StephWo commented 7 years ago

mirrored at http://176.9.83.61/315 hash: http://176.9.83.61/315/315_hashdeep.txt

Filesize: 304 MByte

Propably low priority, but also small size

schwartzray commented 7 years ago

But BauerPiepenbrink, have the 500,00+ links within the file been harvested?

StephWo commented 7 years ago

good point. didn't even think of opening it. not a huge fan of unknown zip file sources.

Let's see if that is going to mak a new issue

StephWo commented 7 years ago

The links from the MARC file can not be processed automaticly and don't point to downloadable content. From 5 documents I pulled manually I got two Invoices, one paper about Neutrino scattering and two related best-practice guides for stainless steel pipes in wastewater extraction.
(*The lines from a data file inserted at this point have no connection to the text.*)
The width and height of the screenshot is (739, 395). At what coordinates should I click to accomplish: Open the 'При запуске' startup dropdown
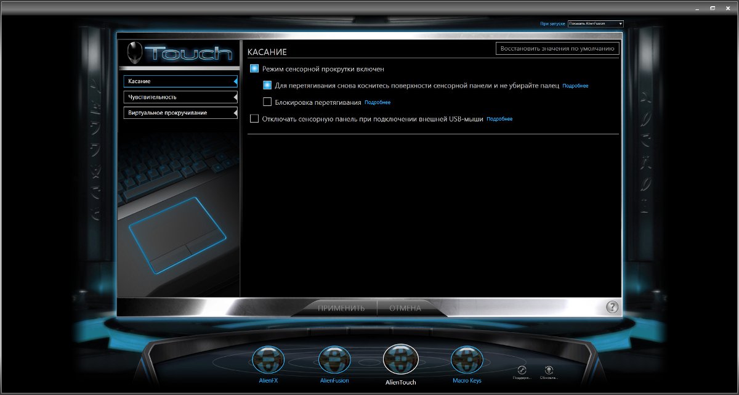coord(596,23)
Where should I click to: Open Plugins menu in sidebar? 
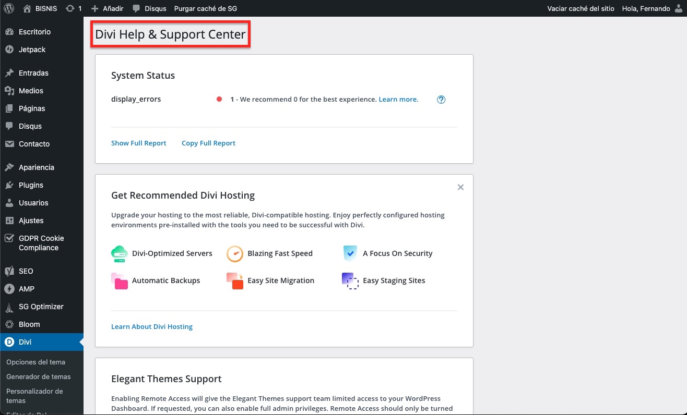pyautogui.click(x=31, y=185)
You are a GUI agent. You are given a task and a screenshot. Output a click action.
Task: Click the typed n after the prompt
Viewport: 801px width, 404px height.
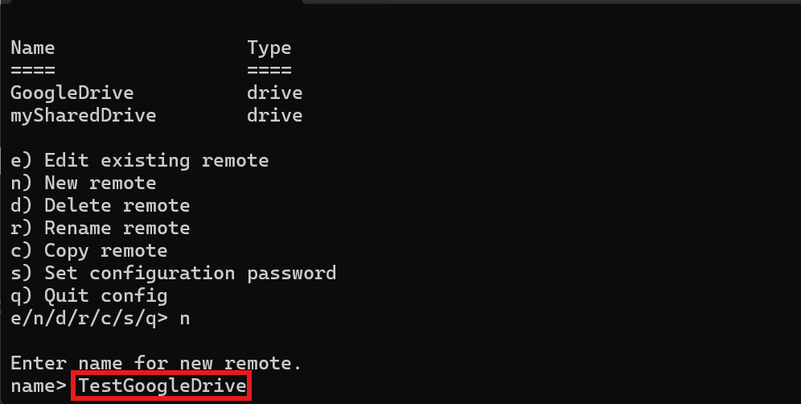click(184, 319)
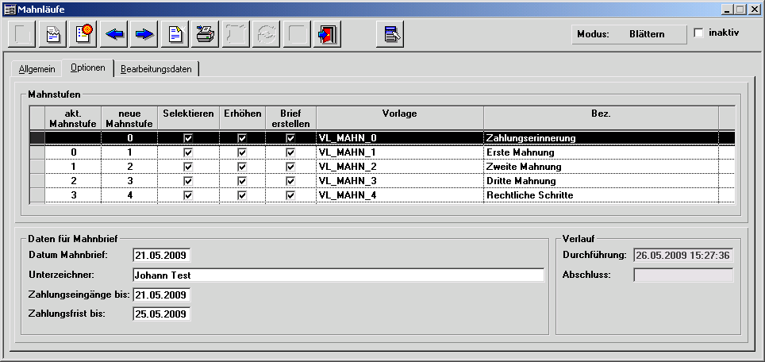Open the Bearbeitungsdaten tab
This screenshot has height=362, width=765.
point(156,69)
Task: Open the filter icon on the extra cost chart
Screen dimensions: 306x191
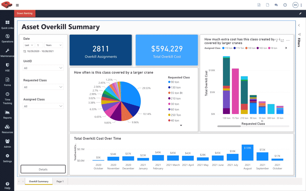Action: [277, 41]
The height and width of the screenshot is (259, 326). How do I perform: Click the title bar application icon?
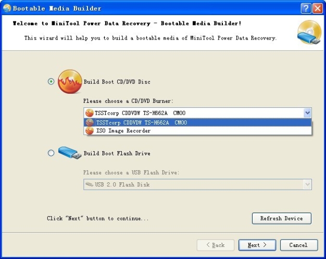pyautogui.click(x=6, y=8)
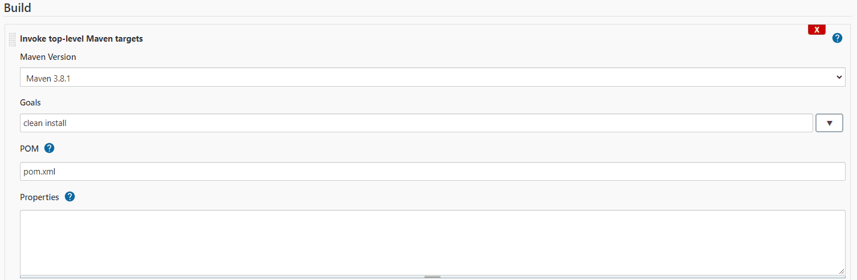Expand the Goals field with the triangle button
Viewport: 857px width, 280px height.
pos(829,123)
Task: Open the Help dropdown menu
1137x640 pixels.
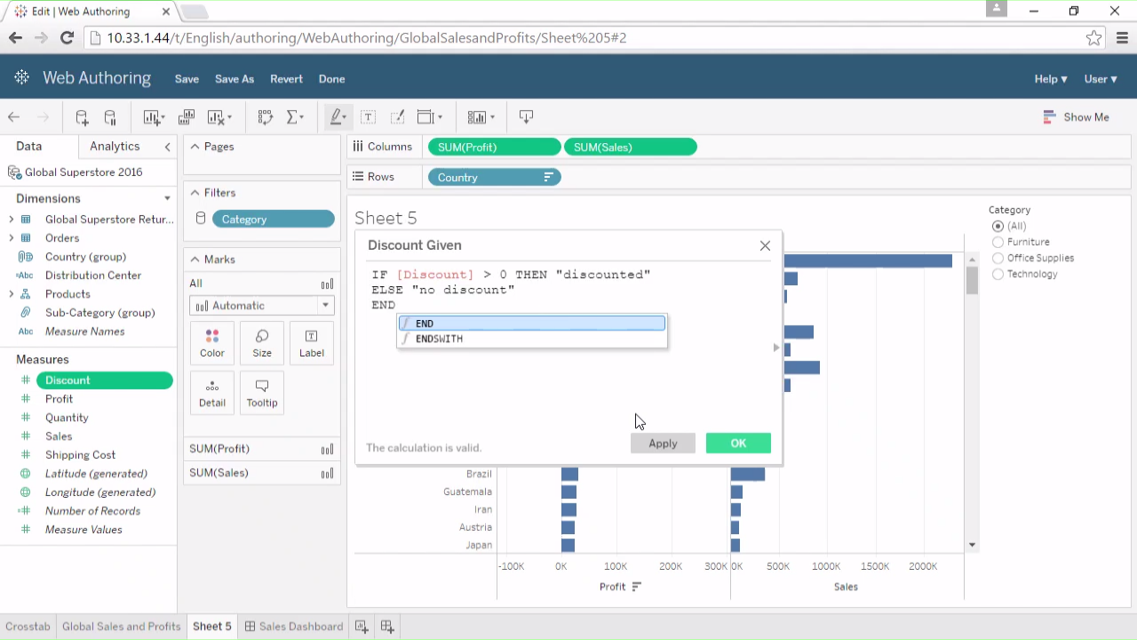Action: [1050, 79]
Still not sure about the priority of this one...

markuslaker commented 7 years ago

Let's flesh out @BauerPiepenbrink's contributions a bit. The file, after unzipping, is in Marc format. After a quick sudo aptitude install yaz on Debian, it becomes possible to run yaz-marcdump -o line allRecords.mrc, which look, in part, like this:

msl@james:~/downloads/climate-mirror/www_osti_gov_MARC/extracted$ yaz-marcdump -o line allRecords.mrc | regrep '^[5-8]' | regrep -m 1 -B 99 ^8
500    $a Published through SciTech Connect.
500    $a 11/06/2001.
500    $a "dview"
500    $a " 005067mltpl00"
500    $a Dobos, Aron; Christensen, Craig; Horowitz, Scottt; Jerome, Eric; Kasberg, Michel; Janzou, Steve.
520 3  $a DView is a time series data visualization tool that provides several different ways to plot time series datasets. It is particularly well suited for browsing the results of energy systems simulation programs such as BeOpt, SAM, and PVWatts.
710 2  $a National Renewable Energy Laboratory (U.S.). $4 res
710 1  $a United States. $b Dept. of Energy. $4 spn
710 1  $a United States. $b Dept. of Energy. $b Office of Scientific and Technical Information. $4 dst
720 1  $a Dobos, Aron $4 aut
720 1  $a Christensen, Craig $4 aut
720 1  $a Horowitz, Scottt $4 aut
720 1  $a Jerome, Eric $4 aut
720 1  $a Kasberg, Michel $4 aut
720 1  $a Janzou, Steve $4 aut
856 40 $u http://www.osti.gov/scitech/biblio/1334276
msl@james:~/downloads/climate-mirror/www_osti_gov_MARC/extracted$

A program could extract some kind of author and title from this lot. Unfortunately, http://www.osti.gov/scitech/biblio/1334276 is a link to a download page, not to the document itself. To download, you have to answer twenty questions and submit a request, which gets processed by hand.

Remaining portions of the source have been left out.